Barbie's newest neighbor is whoever you want them to be
September 27, 2019 11:29 AM   Subscribe

Fifty years after Mattel debuted Barbie (YT, ad), they are releasing Creatable World, dolls can be a boy, girl, or neither. 'A Doll For Everyone': Meet Mattel's Gender-Neutral Doll (Time Magazine with embedded video). "If you’re among the skeptics out there, please keep in mind that dolls and toys won’t turn kids into something they’re not — they help kids figure out who they already are." (Cool Mom Picks)
posted by filthy light thief (36 comments total) 18 users marked this as a favorite
 
Barb-x

(Good for William!)
posted by chavenet at 11:48 AM on September 27, 2019 [2 favorites]


I'm super excited about representation and a little disappointed when gender gets boiled down into haircuts and clothing choices.
posted by advicepig at 11:48 AM on September 27, 2019 [5 favorites]


advicepig: "I'm super excited about representation and a little disappointed when gender gets boiled down into haircuts and clothing choices."

Barbie steps, barbie steps!
posted by chavenet at 11:49 AM on September 27, 2019 [51 favorites]


this should liven up the War On Christmas this year
posted by thelonius at 11:54 AM on September 27, 2019 [37 favorites]


a little disappointed when gender gets boiled down into haircuts and clothing choices.

I may be mis-reading their intention, but they designed the dolls to be as gender-neutral as possible, to be gender-fluid in terms of kids selecting the gender identity of their doll as they see fit.

What other choices would you offer for a doll? I'm asking, because I'm drawing a blank on other interchangeable features, not because I'm questioning your statement. Thanks!
posted by filthy light thief at 12:06 PM on September 27, 2019 [11 favorites]


Fifty years after Mattel debuted Barbie

Sixty years. It was 1959. Like Barbie says, math is hard. (Sorta.)
posted by fuse theorem at 12:07 PM on September 27, 2019 [13 favorites]


This is a major step forward. But I can't help noting that the dolls are all anorexic.

Everyone welcome! Except anyone who is not a size 0
posted by caution live frogs at 12:11 PM on September 27, 2019 [3 favorites]


Sixty years. It was 1959.

Ah, good catch, thanks!


The original ad versus the current product, for its shortcomings, are startling:

1959: your toy is your role model -- your goal as a little girl is to grow up to be like Barbie, whose original roles appeared to include "bride."

2019: your toy is whatever you want it to.
posted by filthy light thief at 12:15 PM on September 27, 2019 [4 favorites]

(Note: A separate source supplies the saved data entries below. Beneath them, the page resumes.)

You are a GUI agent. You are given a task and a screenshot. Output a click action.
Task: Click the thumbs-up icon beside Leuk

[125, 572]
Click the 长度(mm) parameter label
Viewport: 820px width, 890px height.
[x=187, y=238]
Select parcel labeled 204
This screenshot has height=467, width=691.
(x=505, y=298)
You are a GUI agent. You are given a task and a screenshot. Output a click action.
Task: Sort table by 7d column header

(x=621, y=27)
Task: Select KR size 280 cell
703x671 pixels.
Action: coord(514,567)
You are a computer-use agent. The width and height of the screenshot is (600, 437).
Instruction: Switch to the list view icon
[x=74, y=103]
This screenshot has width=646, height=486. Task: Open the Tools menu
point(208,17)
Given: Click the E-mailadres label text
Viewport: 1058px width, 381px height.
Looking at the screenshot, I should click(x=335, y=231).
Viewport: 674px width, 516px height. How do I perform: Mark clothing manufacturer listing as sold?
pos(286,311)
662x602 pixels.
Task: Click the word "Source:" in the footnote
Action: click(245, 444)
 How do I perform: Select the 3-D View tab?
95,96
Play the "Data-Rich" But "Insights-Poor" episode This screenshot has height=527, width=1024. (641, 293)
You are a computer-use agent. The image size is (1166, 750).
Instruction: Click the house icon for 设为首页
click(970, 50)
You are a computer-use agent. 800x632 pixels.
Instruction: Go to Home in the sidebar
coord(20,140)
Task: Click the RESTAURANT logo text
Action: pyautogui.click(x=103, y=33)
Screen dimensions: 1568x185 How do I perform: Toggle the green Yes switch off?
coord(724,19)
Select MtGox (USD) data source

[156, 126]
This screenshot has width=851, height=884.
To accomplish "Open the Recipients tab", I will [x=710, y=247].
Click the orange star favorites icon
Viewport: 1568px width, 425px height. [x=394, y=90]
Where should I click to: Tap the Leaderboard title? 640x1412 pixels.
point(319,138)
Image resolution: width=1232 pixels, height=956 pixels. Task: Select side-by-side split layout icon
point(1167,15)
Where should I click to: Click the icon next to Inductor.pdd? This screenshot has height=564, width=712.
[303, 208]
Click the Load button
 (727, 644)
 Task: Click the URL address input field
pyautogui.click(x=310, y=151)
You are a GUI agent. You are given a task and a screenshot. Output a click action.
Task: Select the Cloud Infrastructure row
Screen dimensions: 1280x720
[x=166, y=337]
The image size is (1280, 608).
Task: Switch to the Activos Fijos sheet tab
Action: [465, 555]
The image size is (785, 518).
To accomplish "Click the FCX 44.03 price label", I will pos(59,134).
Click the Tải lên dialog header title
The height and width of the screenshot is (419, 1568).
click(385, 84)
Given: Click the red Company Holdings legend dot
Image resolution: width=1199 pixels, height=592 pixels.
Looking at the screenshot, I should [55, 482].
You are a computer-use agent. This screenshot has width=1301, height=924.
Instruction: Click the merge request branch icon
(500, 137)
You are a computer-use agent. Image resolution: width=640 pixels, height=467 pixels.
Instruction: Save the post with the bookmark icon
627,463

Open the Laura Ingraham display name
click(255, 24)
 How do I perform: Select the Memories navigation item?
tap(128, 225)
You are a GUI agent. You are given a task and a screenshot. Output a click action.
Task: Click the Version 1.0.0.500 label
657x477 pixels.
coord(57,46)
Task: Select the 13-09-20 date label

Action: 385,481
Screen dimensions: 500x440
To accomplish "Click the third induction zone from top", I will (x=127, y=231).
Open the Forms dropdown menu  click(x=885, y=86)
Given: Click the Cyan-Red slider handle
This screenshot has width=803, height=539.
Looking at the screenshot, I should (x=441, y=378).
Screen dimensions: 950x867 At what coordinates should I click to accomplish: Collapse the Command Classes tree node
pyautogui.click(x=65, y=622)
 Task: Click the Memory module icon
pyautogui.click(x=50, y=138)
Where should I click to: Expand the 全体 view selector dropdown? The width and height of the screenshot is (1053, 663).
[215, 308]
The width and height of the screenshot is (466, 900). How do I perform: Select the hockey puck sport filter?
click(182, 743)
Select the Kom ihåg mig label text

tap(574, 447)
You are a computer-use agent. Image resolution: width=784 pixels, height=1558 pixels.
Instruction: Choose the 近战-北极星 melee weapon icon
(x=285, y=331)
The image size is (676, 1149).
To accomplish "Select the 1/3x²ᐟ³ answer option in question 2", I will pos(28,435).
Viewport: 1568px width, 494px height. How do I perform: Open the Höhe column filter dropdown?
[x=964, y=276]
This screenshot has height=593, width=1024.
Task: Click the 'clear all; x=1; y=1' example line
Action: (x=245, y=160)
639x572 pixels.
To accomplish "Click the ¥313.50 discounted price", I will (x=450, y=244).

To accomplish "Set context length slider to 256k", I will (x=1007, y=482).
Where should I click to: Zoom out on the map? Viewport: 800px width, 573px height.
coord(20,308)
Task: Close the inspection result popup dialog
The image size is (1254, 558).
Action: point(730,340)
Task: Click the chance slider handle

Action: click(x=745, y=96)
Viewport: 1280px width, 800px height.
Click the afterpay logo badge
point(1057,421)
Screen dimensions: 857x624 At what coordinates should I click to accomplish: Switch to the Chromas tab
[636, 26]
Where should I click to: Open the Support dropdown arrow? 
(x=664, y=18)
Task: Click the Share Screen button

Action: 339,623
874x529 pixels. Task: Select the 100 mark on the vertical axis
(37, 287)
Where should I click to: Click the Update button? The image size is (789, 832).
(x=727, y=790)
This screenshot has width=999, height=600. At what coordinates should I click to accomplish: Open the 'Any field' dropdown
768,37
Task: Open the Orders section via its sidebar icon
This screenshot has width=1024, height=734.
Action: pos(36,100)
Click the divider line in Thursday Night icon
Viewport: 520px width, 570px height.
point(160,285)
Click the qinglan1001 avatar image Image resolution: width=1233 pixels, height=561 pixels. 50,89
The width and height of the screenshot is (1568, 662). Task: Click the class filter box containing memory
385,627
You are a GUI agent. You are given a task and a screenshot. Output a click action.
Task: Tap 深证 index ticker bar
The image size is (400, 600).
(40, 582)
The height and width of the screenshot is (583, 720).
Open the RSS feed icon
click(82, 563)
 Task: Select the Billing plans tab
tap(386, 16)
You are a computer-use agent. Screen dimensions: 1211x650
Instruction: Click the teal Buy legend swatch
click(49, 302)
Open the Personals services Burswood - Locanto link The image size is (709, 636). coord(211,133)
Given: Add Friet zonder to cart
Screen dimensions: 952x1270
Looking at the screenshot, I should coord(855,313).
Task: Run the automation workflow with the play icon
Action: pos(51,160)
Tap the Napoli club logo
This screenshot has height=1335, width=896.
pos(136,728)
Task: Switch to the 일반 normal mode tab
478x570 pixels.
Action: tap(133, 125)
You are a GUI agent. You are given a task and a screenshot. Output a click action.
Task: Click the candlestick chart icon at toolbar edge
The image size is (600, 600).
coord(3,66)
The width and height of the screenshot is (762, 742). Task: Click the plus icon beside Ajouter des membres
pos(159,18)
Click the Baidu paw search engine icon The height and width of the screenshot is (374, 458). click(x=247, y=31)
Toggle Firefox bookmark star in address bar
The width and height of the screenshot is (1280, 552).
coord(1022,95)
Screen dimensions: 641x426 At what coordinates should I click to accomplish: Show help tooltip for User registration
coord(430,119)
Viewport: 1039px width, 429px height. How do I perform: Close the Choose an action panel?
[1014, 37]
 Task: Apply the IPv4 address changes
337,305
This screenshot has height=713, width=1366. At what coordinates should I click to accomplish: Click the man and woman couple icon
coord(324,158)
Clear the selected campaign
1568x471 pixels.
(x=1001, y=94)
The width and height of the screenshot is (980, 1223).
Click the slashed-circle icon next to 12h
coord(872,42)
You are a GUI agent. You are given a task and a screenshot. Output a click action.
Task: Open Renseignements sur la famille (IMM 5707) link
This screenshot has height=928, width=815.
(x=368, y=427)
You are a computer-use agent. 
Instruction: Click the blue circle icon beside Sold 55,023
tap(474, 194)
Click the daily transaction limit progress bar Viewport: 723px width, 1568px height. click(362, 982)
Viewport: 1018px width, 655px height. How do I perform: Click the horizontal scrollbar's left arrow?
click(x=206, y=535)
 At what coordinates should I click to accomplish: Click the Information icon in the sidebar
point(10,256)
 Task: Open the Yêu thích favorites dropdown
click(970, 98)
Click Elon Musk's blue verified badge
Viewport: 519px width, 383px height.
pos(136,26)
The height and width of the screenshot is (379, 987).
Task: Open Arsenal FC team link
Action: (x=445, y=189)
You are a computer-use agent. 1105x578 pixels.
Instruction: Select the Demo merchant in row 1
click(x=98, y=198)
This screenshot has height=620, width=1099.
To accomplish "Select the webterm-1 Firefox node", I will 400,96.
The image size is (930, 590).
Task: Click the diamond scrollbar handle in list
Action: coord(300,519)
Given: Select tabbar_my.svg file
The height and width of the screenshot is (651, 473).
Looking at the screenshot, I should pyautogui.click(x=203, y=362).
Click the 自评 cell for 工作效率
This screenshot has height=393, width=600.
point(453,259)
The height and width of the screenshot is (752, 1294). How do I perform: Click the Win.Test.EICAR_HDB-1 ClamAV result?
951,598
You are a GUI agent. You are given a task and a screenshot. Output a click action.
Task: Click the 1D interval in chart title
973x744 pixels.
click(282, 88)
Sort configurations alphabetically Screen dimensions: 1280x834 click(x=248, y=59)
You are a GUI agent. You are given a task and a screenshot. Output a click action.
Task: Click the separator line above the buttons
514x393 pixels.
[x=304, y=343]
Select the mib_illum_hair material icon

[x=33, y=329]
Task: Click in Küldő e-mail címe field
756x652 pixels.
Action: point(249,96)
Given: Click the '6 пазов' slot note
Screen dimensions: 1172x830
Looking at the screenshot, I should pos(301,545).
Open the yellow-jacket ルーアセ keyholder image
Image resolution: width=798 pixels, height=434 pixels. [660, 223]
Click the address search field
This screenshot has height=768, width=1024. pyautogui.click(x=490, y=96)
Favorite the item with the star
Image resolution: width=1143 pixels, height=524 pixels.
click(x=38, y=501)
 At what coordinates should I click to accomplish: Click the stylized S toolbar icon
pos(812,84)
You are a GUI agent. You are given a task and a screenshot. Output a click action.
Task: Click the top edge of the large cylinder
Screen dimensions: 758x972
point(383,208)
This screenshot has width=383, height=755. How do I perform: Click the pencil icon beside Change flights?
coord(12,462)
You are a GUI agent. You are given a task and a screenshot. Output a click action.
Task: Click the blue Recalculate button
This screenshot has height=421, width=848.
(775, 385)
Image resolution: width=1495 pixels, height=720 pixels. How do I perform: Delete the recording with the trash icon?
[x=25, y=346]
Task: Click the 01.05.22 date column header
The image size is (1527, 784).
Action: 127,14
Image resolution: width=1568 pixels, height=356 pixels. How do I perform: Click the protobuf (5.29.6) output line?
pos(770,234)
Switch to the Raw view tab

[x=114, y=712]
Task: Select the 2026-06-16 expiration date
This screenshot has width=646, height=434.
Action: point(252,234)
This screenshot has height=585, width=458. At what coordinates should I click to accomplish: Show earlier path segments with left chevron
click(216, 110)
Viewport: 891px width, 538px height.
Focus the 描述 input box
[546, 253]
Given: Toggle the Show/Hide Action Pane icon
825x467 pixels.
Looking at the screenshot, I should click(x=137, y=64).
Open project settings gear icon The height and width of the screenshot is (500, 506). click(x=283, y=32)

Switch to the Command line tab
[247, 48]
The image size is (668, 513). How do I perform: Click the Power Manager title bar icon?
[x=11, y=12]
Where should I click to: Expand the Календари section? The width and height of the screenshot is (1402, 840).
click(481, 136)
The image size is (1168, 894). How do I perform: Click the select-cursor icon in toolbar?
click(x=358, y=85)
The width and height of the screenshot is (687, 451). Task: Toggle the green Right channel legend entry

This is a major step forward. But I can't help noting that the dolls are all anorexic.

Everyone welcome! Except anyone who is not a size 0


There is the Fashionista Barbie line; I wouldn't be surprised if Mattel (eventually) did a similar range of body types for these dolls.
posted by damayanti at 12:18 PM on September 27, 2019 [2 favorites]


Facebook advertised this to me without any mention of gender, but with several little boys shown holding dolls. So I clicked through the videos and was disappointed to see all the dolls were girls/women in the video. I'm not sure what I'm seeing/interpreting/whatever, but even with the short hair, the dolls all look female to me. They're not all super-traditional female, but they're definitely on that side of the spectrum. There doesn't seem to be options for dressing/styling/whatever the doll as a traditionally-presenting cis-boy/man, though it's easy to turn it into a traditional-presenting cis-girl/woman. I was disappointed.

Please forgive me and educate me if I've used the wrong ways of describing what I mean here.
posted by If only I had a penguin... at 12:21 PM on September 27, 2019 [1 favorite]


I could swear most dolls I had as a kid were gender neutral, not because it's a thing but because no one cared very much. They never had penises and if they were child dolls they were flat chested. We often cut their hair, if they even had any hair. And when they do have hair, it's like those troll dolls. Are troll dolls boys or girls? Does that question even have any meaning? Barbie's pronouncedly gendered but with most dolls it's just the clothes, not the underlying dolls, that gender them.

This doll looks pretty average to me.
posted by elizilla at 12:23 PM on September 27, 2019 [2 favorites]


My daughters cut Elsa's hair so that she could become Ian.
posted by The_Vegetables at 12:27 PM on September 27, 2019 [13 favorites]


The_Vegetables: I would LOVE to see a photo of Ian.
posted by amtho at 12:40 PM on September 27, 2019 [1 favorite]


I wish one of the dolls had big, inconvenient boobs
They could repurpose "Growing Up Skipper" - Barbie's little sister doll, who - no kidding - had boobs that grew or shrunk when you cranked one of her arms.
posted by Daily Alice at 12:47 PM on September 27, 2019 [8 favorites]


Filthy Light Thief, it's not exactly about the dolls per se, but about how we often default to clothes and hair to decide what gender something is. Take emoji for example. I'm excited about feeling represented by having a cyclist with long hair, but disappointed that it's labelled as female cyclist. So I guess the thing I bristle against is that it is our features/clothes/style that determine our gender rather than who we are on the inside. Maybe this is part of my own nonbinary existence, but it feels like we get defined by the very things that seem to box us in.
posted by advicepig at 1:04 PM on September 27, 2019 [5 favorites]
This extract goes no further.